Third World Reagan posted:

The best mmo is Nerts online

This needs more attention. Nerts is the best game ever published on Steam.

Adbot
ADBOT LOVES YOU

Cardboard Fox
Feb 8, 2009

[Tentatively Excited]
Yeah, I also don't think Riot's MMO is going to revolutionize anything. This is only a guess, but I imagine the game will be a traditional WoW-like MMO where you pick your class, level to 60, and then run dungeons, raids, and participate in BG PvP. Maybe they will have something like player housing or a different way to do professions, but ultimately it will be seen as the kind of game we have all been playing for 20 years. Nothing really wrong with that, but I'm not looking to play WoW again in 2025, or whenever it comes out.

The most popular games become that way be either creating a genre/sub-genre like Minecraft, Dark Souls, and Fortnite, or by polishing an old genre to a point of shine, like World of Warcraft did in 2004. The problem is that Riot will try to polish WoW, which is something that has been done a million times in the last 2 decades with limited success. Now if they used a game like Ultima Online, or Star Wars Galaxy as their basis for design, then they will have my undivided attention.

CuddleCryptid
Jan 11, 2013

Things could be going better

Kaysette posted:

I never got into MOBAs but I liked Arcane a lot. Seems like a cool setting. I’ll probably try it out if/when it becomes real just because there is nothing else realistic in the pipeline.

That's probably what they are banking on. They have a lot of interesting lore and a neat, if someone derivative, setting. It's just that it's all wrapped up in a game that is extremely unpleasant to actually play.

Mulva
Sep 13, 2011
It's about time for my once per decade ban for being a consistently terrible poster.

Cardboard Fox posted:

Yeah, I also don't think Riot's MMO is going to revolutionize anything.

At this point it'd be revolutionary for a relatively large study to release a polished mmo, period.

30.5 Days
Nov 19, 2006
Turning off gear normalization just sped up a process that was already in motion. The truth is that there is a maximum number of players who can kill you per square meter that is sustainable, it's about the average population density of rust, and players will gradually quit/turn off pvp/etc. until the density falls to that level. Albion stabilized when its population hit that density- it was good of them to make a game that worked economically at that population, but any big company that tries it is going to lose a lot of money.

Hellioning
Jun 27, 2008

Bold decision to claim that, no really, this PvP focused sandbox game will be the one that attracts new blood to the MMO scene, I promise, please ignore all the other ones that tried that and failed to attract an audience or who switched to a more PvE focus very quickly after launch.

PyRosflam
Aug 11, 2007
The good, The bad, Im the one with the gun.

30.5 Days posted:

Turning off gear normalization just sped up a process that was already in motion. The truth is that there is a maximum number of players who can kill you per square meter that is sustainable, it's about the average population density of rust, and players will gradually quit/turn off pvp/etc. until the density falls to that level. Albion stabilized when its population hit that density- it was good of them to make a game that worked economically at that population, but any big company that tries it is going to lose a lot of money.

Given information ▸
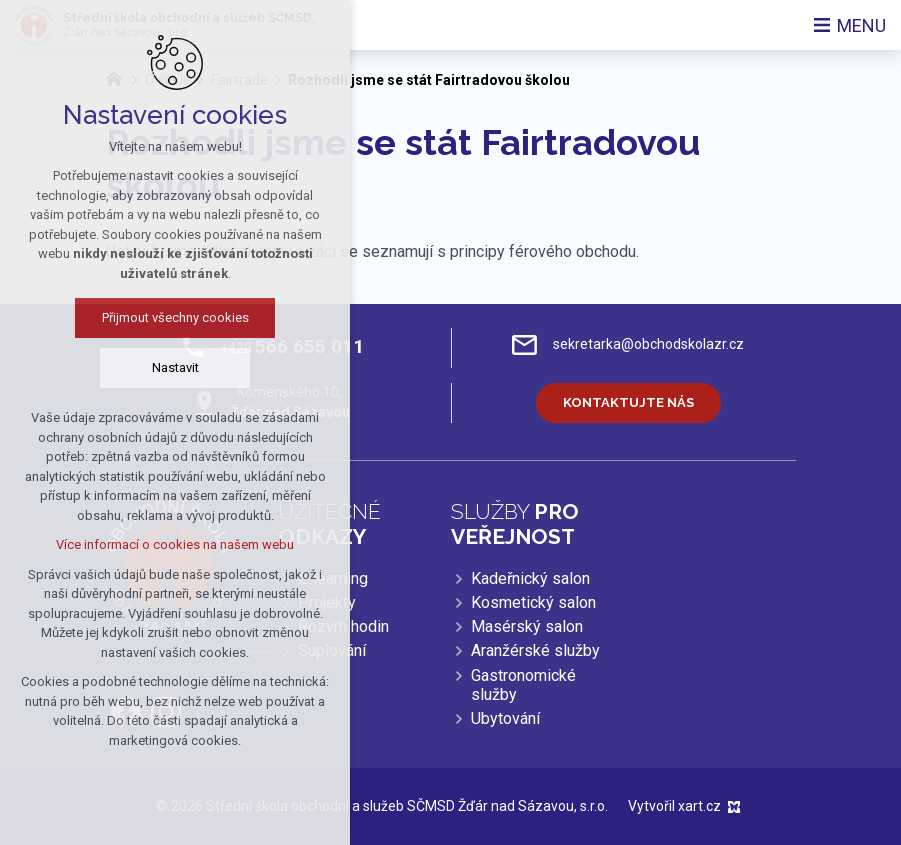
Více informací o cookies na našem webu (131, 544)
==
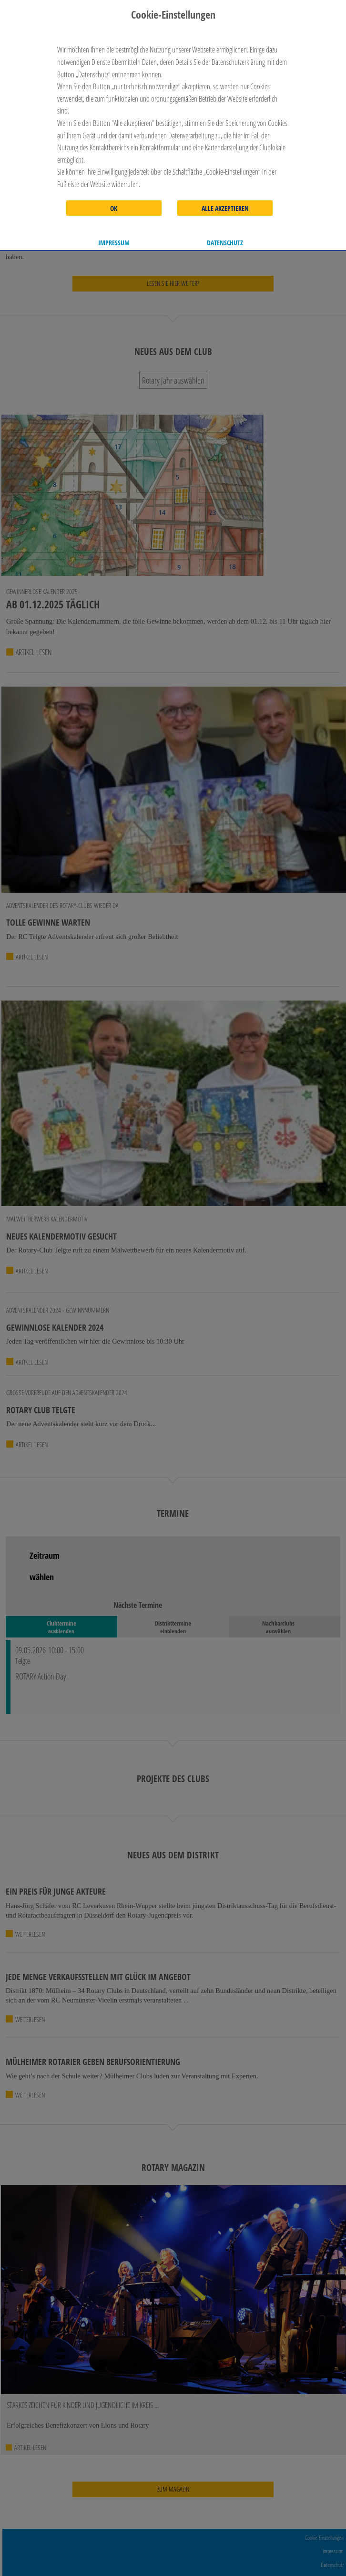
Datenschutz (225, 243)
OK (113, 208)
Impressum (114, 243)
==
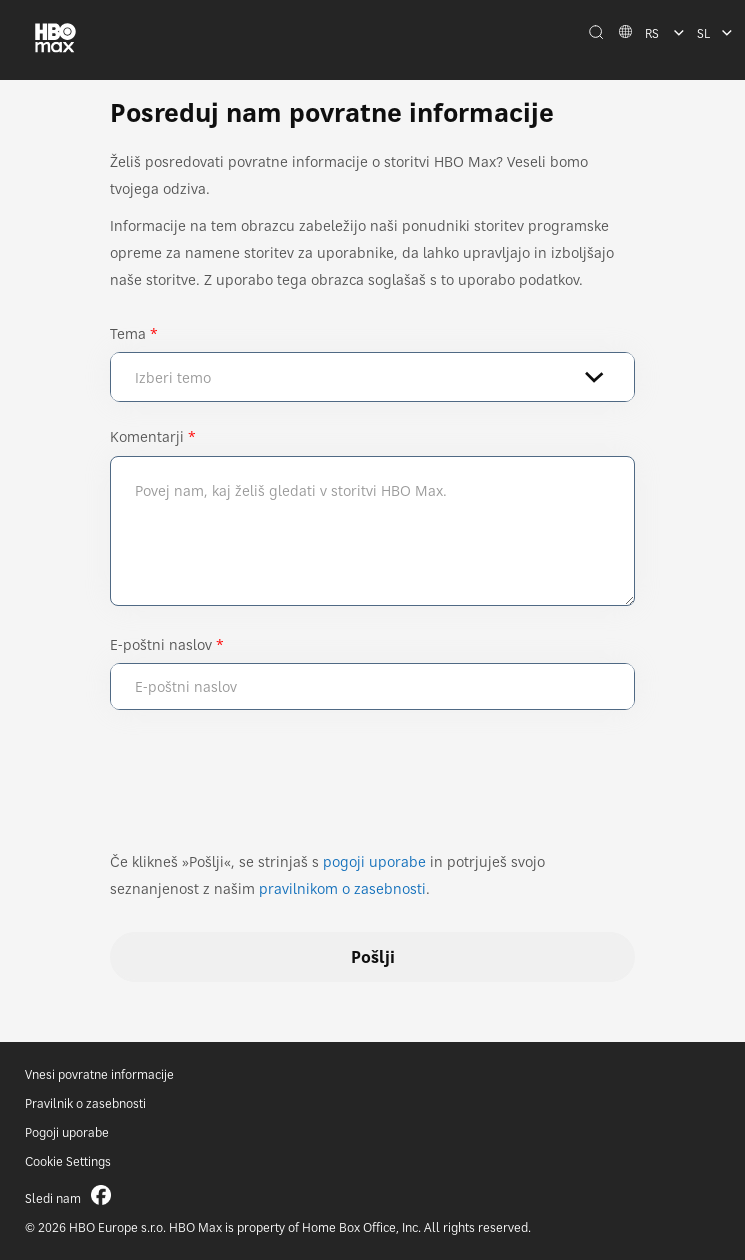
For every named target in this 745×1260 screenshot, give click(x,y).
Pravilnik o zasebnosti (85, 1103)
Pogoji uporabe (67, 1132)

Exercise set ▸
**A)** In the MMO forum thread, which game does Cardboard Fox say became popular by polishing an old genre in 2004?
**B)** In the MMO forum thread, why does Cardboard Fox expect Riot's MMO to have limited success? Answer in one to three sentences.
**C)** Continue the MMO forum thread with the reply that follows the passage quoted at the end.

Outputs by task ▸
**A)** World of Warcraft.

**B)** Cardboard Fox says the most popular games either create a genre or sub-genre or polish an old genre, as World of Warcraft did in 2004. Riot will likely try to polish WoW, and that has been done countless times over the last two decades with limited success.

**C)**
I like the wolves to sheep ratio myself. A PVP MMO with non PVP skills, but also makes those skills mandatory, needs a ratio of wolves to sheep, and a ratio of encounters to success for the sheep of about 70% for the sheep to feel like they are "winning". The wolves need a success rate of only 30% kills to feel successful.

MOST games end up with entirely to effective wolves (90% kills on sheep). Sheep in this game will leave quickly and never come back because the wolves are not farming them at all, they simply kill them off then fight with the other wolves.

PVP games, you cant make your wolves untouchable killing machines or they kill the population and you have no game.

PS - Please for the love of god ignore the player base that comes to the forums to say they cant kill enough, or some combat class is not good enough. These people just want unstoppable killing machines.

Maxwell Lord
Dec 12, 2008

I am drowning.
There is no sign of land.
You are coming down with me, hand in unlovable hand.

And I hope you die.

I hope we both die.


:smith:

Grimey Drawer
It's also WAY harder to balance PvP because both sides are going to do unpredictable things- it's obviously doable within closed systems like fighting games, or battle royales where everyone basically has the same capabilities, but an open world where everyone has wildly different builds and is at a different power level is much trickier. So on top of all the technical stuff you have to do to make an MMO work, and designing it in such a way so that there's always something to maintain a player base, you now have to balance all abilities against each other.

Ibram Gaunt
Jul 22, 2009

I remember how excited people were for the open PVP zones in Warhammer and at least on my server (I assume this was common though) after the first like two weeks, no one actually did anything in these pvp zones and instead would just wait until like 3am and take the forts with almost zero resistance, rinse and repeat from both sides, was so lame.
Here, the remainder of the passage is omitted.